Question

Question #e2e73

Answer 1

`"0.19 Ci"`

Explanation:

The idea here is that you need to find the amount of phosphorus-32 that will decay in five days to leave behind `"0.15 Ci"`.

Notice that problem provides you with the isotope's nuclear half-life, which as you know tells you how much time is needed for a sample of radioactive substance to decay to half of its initial value.

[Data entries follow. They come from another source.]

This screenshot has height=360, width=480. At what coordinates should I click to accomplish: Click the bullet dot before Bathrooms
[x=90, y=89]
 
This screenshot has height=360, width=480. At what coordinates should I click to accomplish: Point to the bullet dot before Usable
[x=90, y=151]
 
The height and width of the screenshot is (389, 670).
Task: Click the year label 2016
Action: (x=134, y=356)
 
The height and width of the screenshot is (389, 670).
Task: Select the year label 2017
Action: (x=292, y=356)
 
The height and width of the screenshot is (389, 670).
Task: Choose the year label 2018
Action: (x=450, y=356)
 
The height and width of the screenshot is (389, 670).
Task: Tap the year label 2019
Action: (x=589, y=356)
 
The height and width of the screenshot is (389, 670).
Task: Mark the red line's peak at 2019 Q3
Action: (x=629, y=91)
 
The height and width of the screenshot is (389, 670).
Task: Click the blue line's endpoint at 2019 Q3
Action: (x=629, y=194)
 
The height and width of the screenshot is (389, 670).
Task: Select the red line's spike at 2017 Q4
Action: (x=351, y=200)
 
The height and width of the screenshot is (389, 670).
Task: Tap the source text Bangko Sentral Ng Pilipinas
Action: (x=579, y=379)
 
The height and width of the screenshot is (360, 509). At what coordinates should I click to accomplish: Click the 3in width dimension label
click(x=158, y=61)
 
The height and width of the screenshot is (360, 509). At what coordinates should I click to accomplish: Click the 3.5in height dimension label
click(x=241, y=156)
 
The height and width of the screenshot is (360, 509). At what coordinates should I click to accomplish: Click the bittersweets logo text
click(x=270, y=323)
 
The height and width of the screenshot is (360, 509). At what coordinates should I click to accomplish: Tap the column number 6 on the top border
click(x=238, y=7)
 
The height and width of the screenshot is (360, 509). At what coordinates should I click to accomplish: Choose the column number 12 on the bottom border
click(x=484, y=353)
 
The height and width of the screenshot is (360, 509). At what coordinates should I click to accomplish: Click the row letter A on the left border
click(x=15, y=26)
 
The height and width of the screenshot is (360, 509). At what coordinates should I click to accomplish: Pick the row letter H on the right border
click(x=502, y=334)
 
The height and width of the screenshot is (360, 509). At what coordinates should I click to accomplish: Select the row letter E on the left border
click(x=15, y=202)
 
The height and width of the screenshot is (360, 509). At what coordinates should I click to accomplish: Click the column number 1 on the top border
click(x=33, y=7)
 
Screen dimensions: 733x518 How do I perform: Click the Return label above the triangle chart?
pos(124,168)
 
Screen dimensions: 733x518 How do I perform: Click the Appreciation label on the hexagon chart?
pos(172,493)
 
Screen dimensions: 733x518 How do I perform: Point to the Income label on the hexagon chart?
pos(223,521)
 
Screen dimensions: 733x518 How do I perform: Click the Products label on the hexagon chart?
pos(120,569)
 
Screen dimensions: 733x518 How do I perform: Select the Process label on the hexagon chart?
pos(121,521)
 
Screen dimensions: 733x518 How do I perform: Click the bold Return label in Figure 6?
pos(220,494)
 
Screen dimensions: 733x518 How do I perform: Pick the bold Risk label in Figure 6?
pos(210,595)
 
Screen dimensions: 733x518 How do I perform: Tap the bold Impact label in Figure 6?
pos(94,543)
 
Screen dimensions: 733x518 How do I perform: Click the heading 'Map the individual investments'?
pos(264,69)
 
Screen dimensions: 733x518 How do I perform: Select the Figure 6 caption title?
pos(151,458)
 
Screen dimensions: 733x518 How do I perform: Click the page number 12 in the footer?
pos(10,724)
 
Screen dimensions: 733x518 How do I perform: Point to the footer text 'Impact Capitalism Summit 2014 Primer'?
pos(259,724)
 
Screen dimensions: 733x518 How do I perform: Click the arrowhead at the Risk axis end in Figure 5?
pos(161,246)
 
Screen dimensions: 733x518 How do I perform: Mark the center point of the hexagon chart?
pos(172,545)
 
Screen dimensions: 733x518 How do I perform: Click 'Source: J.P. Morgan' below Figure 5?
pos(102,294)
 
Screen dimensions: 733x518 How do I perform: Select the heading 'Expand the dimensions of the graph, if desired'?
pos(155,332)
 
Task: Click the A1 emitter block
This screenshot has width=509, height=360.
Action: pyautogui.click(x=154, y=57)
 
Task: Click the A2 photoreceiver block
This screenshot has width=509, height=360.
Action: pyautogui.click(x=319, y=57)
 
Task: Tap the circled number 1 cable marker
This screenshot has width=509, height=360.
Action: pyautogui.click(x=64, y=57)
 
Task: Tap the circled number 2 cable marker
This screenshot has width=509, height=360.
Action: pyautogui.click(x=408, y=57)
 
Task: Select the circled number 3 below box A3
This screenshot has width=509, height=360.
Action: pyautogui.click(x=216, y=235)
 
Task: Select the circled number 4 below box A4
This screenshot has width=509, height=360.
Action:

If you take `A_0` to be the initial amount of phosphorus-32 and `A` to be amount of phosphorus-32 that you need for the experiment, i.e. `"0.15 Ci"`, you can say that you have

`color(blue)(|bar(ul(color(white)(a/a)A = A_0 * 1/2^n color(white)(a/a)|)))`

Here `n` represents the number of half-lives that pass in a given amount of time and is calculated using

`color(blue)(|bar(ul(color(white)(a/a)n = "period of time"/"half-life"color(white)(a/a)|)))`

You know that the sample must travel for `5` days, and that phosphorus-32 has a half-life of `14.3` days, which means that `n` will be equal to

`n = (5 color(red)(cancel(color(black)("days"))))/(14.3color(red)(cancel(color(black)("days")))) = 0.34965035`

Rearrange the first equation to solve for `A_0`, the amount of phosphorus-32 that is needed in order to have `"0.15 Ci"` left after `n` half-lives pass

`A = A_0 * 1/2^n implies A_0 = A * 2^n`

Plug in your values to find

`A_0 = "0.15 Ci" * 2^0.34965035 = color(green)(|bar(ul(color(white)(a/a)"0.19 Ci"color(white)(a/a)|)))`

I'll leave the answer rounded to two sig figs.